Here, as in other descriptions, there’s an emphasis on the process of making the weapon. The bow is a product of human resourcefulness, patience, courage, and skill, qualities which have transformed nature into something functional and beautiful. The gold is not simply a decoration. It is an essential part of its artistic and practical excellence of the object and of the status of the person who owns it. However, this wonderful object has been made and is being used to kill human beings. Just before this description we are told what Pandarus is about to do with the bow (break the truce and thus restart the war), and immediately after the lines quoted above, we are reminded of the function of this bow—it is designed to shoot “an arrow, a fresh-winged courier/ bearing dark agony.” The gods have given Pandarus his skill, and nature has provided him with the materials. His admirable creative energies have fashioned a beautiful and valued object which carries out a deadly function.


To separate value and function in this manner is somewhat misleading, since the Iliad always associates value, beauty, and function in an inextricable combination. Weapons, like human beings, display their excellence, their unique value, only in action or in potential for action. This notion of excellence (arete) includes the sense that worth depends upon the proper fulfillment of the function for which the agent, man or material object, exists. For something to have full value, it must fulfill its arete. It must, that is, realize as completely as possible in action the specific virtues for which it exists. In the Iliad, a warrior’s arete manifests itself in the fighting or competitive games or in debates in the assembly of leaders. Similarly, an object’s arete depends upon its contributions to the war. And just as none of the warrior heroes is ugly, for the fighting which proves his excellence makes him beautiful (Thersites, who wants to abandon the fight, is the only physically ugly man mentioned in the poem), so the weapons of war are beautiful.
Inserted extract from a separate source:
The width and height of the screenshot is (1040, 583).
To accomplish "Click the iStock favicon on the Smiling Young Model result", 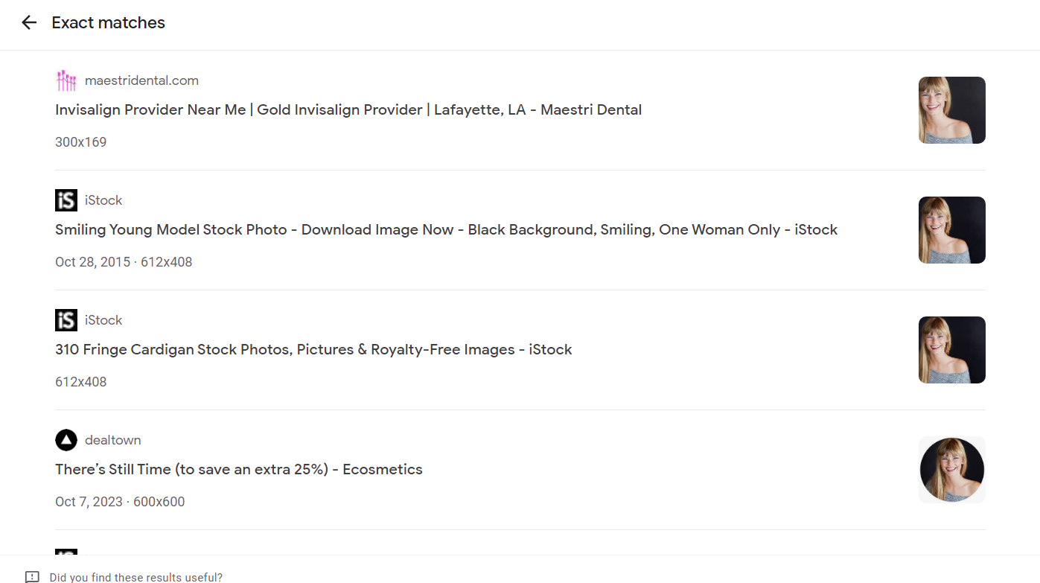I will [x=66, y=200].
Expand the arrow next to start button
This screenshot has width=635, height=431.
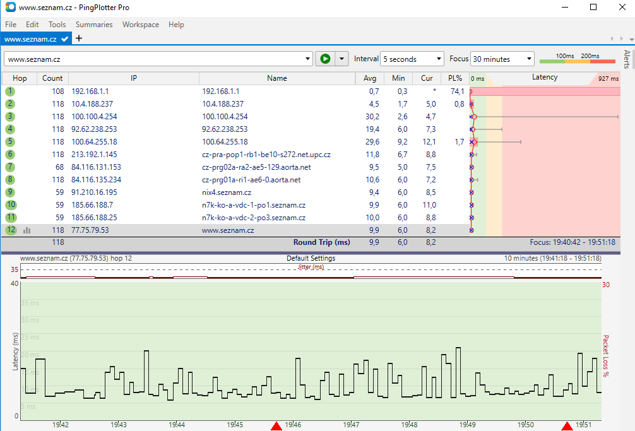coord(342,59)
Their deadly potential makes them so.


This idea that the excellence of the weapon, like the status of its owner, depends both on its appearance and its performance creates those curious moments in the poem when the weapons acquire a vital life of their own:


                          Some spears hurled by brave hands
flew swiftly forward, then stuck in his great shield,
and many stood upright in the space between them,
impaled in earth, still eager to devour his flesh. (11.644) [11.571]

                                  Shrill war cries came from either side,
arrows flew from bowstrings, many spears were thrown.
Some impaled themselves in the flesh of quick young men.
Many fell halfway before they reached white skin,
skewered in the earth, still longing to taste flesh. (15.372) [15.314]
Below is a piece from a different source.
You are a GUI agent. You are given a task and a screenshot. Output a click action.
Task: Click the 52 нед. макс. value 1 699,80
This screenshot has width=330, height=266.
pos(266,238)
The spear robbed of its “white skin” has not fulfilled its function, which is to “taste flesh.” Its arete has been violated. The last quivering of the spear which has not found a human target, like the final death throes of the defeated warrior, call to our attention that grim paradox central to Homer’s vision: in this life, creative fulfillment, the proper realization of one’s excellence, can only come through the destruction of life, including, sooner or later, one’s own.

The ironic union of artistic beauty and destructive function runs throughout the Iliad. Nowhere is this more apparent than in the following remarkable simile describing the wound Menelaus receives on the battlefield:


                                                           The arrow pierced it,
going through that mail, and grazed the skin of Menelaus.
Dark blood at once came flowing from the wound.    
Just as when some woman of Meonia or Caria
stains white ivory with purple dye, making a cheek piece                    
for a horse, and leaves it in her room—an object
many riders covet for themselves, a king’s treasure
with double value—horse’s ornament and rider’s glory—    
that’s how, Menelaus, your strong thighs, your shins and ankles
were stained with your own blood below the wound. (4.163) [4.140]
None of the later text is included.